__Challenge__
Rewrite every line of the items below as a numbered list, skipping any blank lines and leaving out the pictures.

__Input material__
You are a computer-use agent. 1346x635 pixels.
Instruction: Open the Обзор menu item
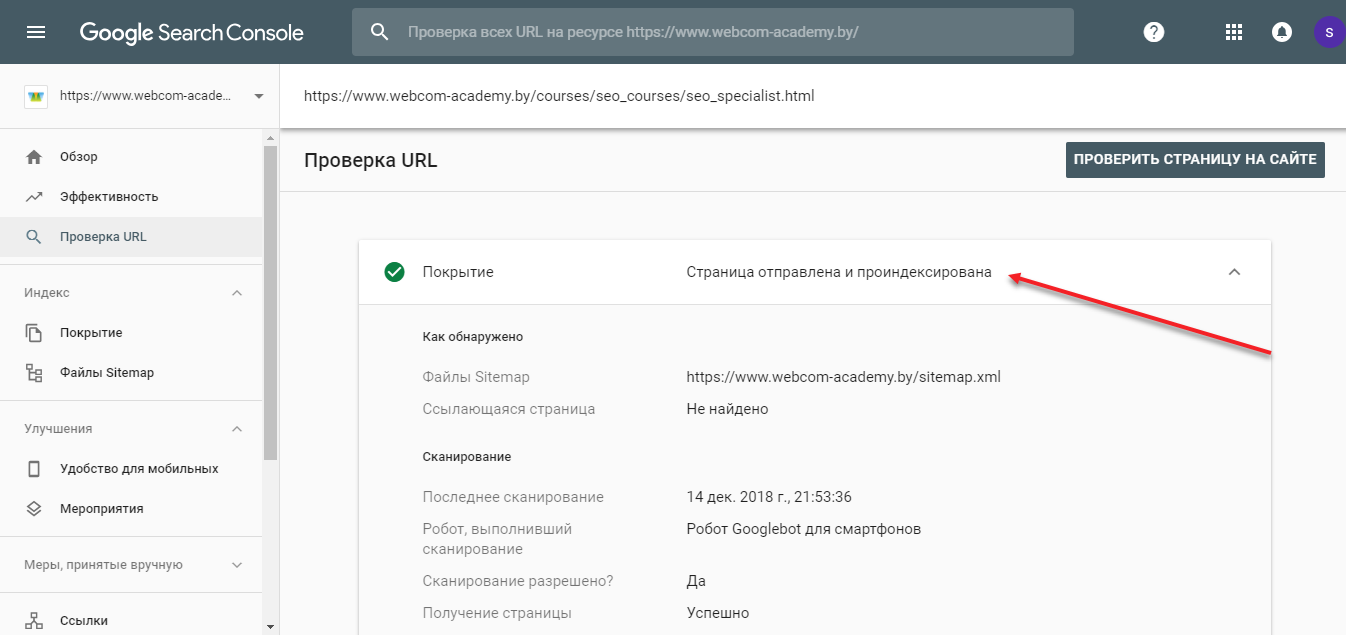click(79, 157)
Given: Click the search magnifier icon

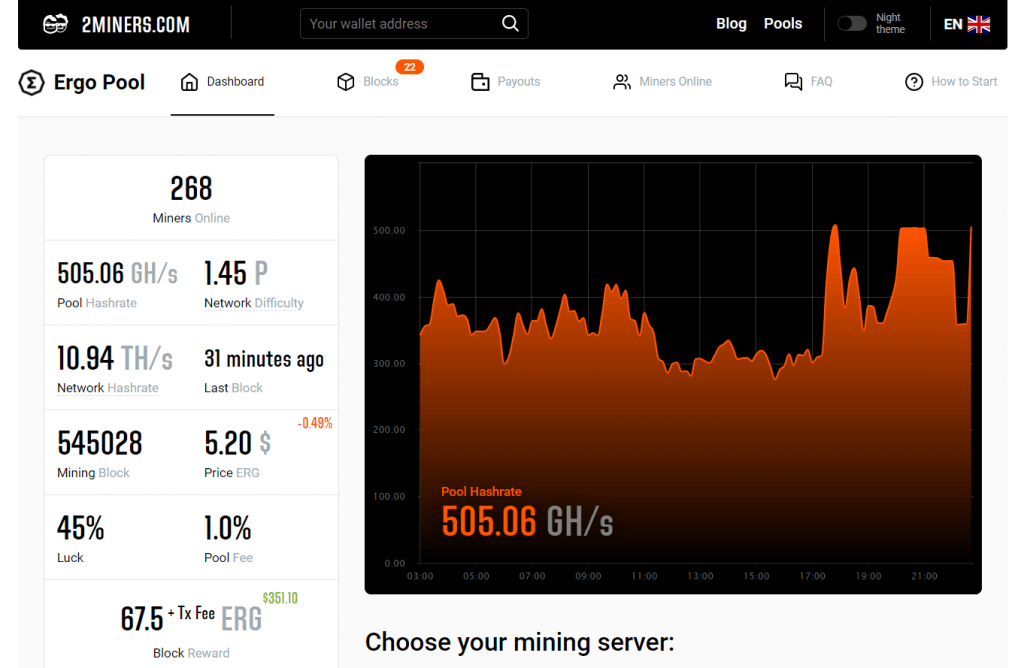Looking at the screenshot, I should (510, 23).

__Solution to this problem__
1. You are a computer-use agent. 1346x635 pixels.
2. Instruction: Open the Обзор menu item
3. click(79, 157)
4. Given: Click the search magnifier icon
5. Looking at the screenshot, I should (510, 23).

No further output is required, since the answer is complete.